> [Records supplied]:
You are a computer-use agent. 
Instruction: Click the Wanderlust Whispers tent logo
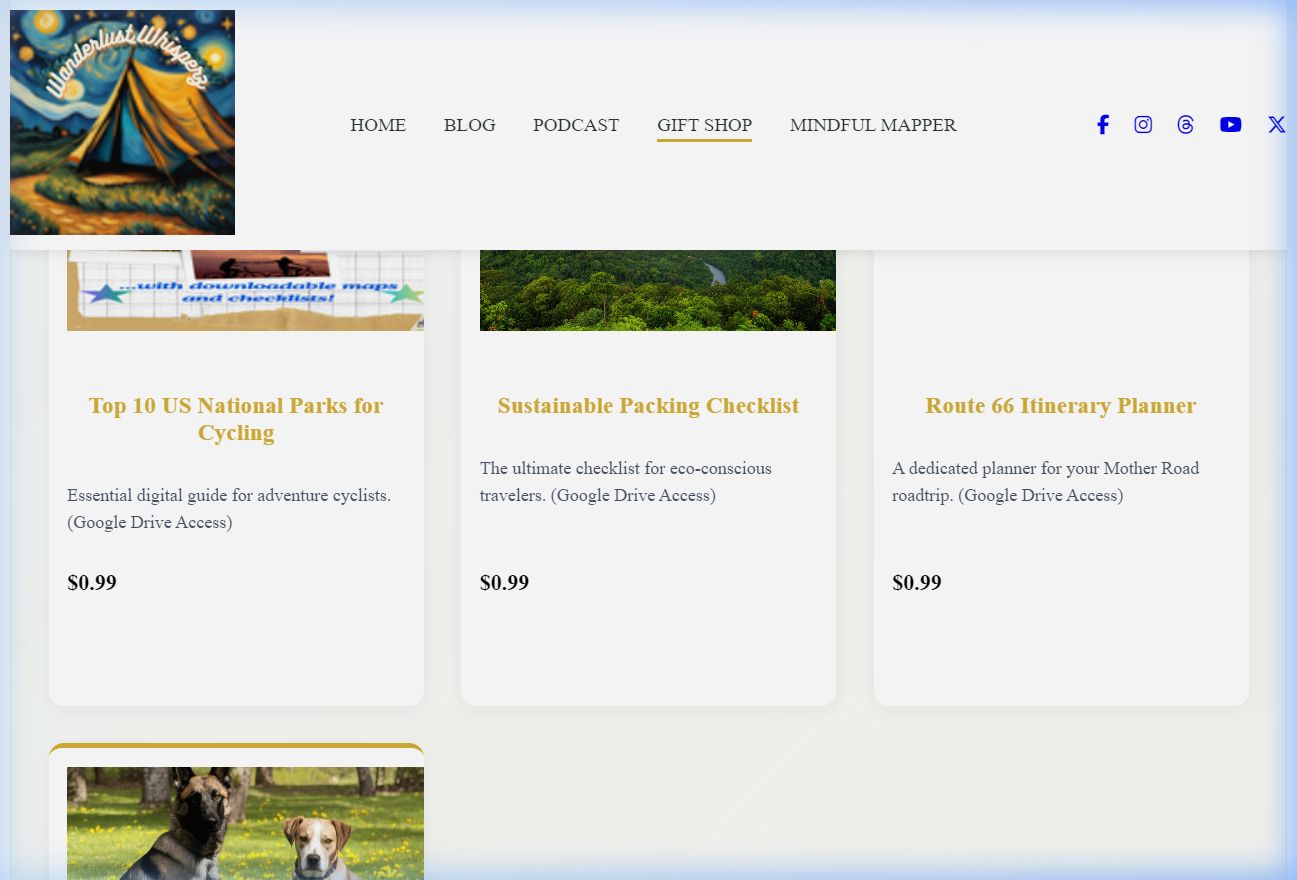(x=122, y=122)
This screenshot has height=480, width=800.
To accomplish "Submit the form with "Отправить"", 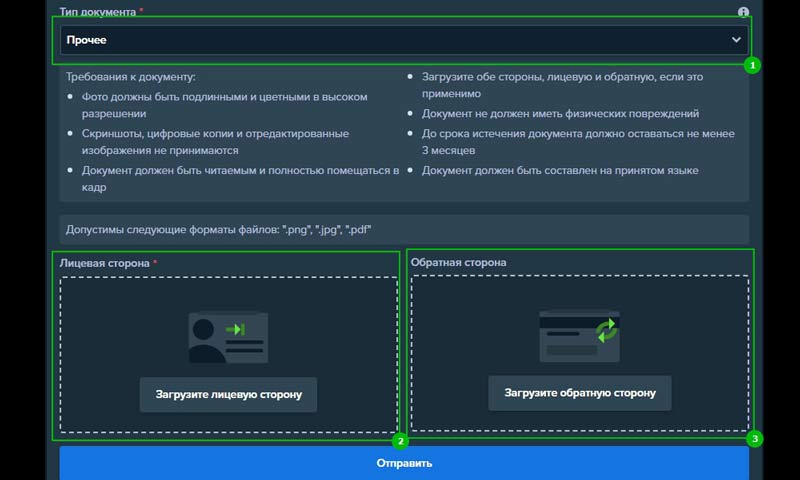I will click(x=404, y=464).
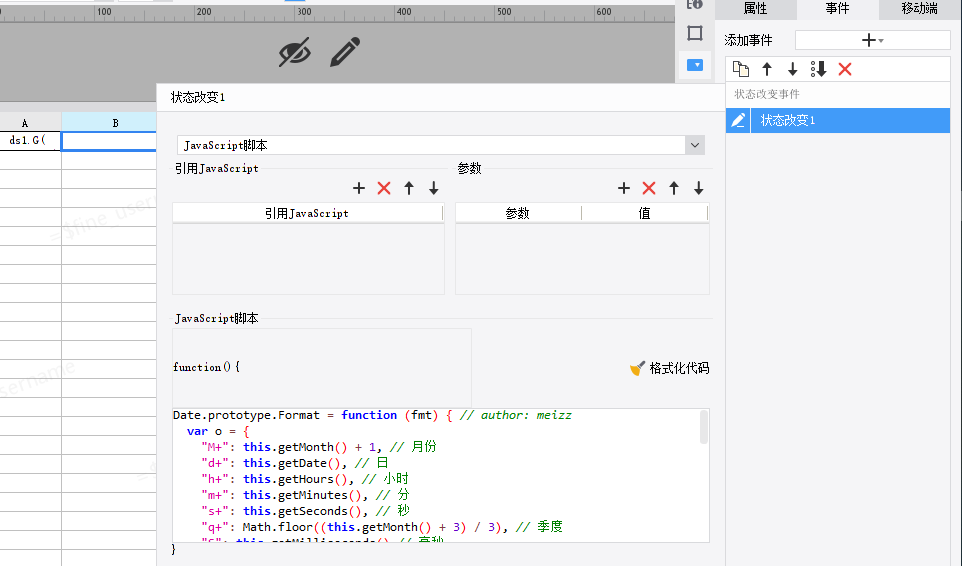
* * *
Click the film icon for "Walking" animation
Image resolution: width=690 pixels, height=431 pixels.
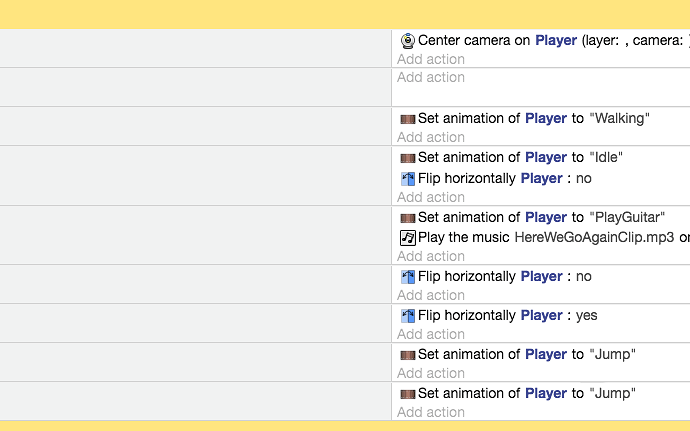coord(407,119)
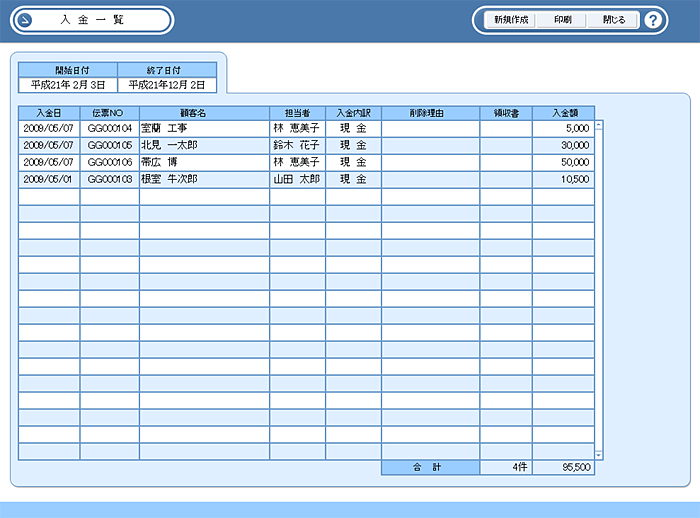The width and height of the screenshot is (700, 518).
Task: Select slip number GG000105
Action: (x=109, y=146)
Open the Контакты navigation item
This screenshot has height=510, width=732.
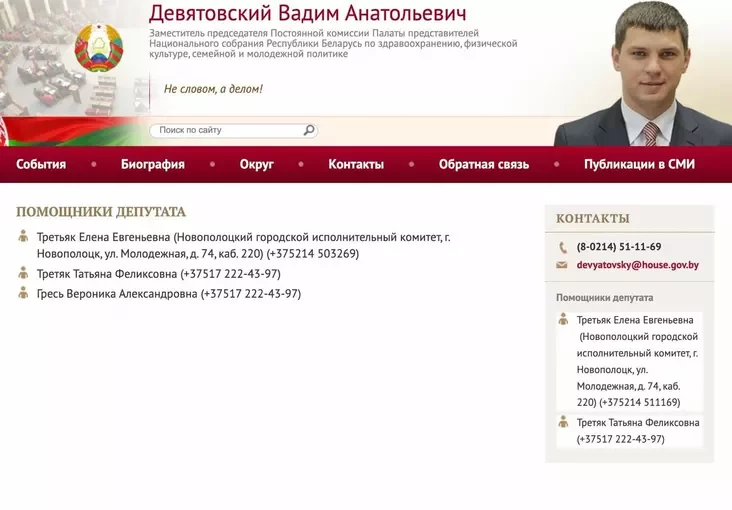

> [Exercise description]: Identify every line of the data above that contains the word "This", treating uppercase and lowercase as distinct, and copy each of those lines.

> [Response to the exercise]:
This screenshot has height=480, width=800.
This screenshot has height=510, width=732.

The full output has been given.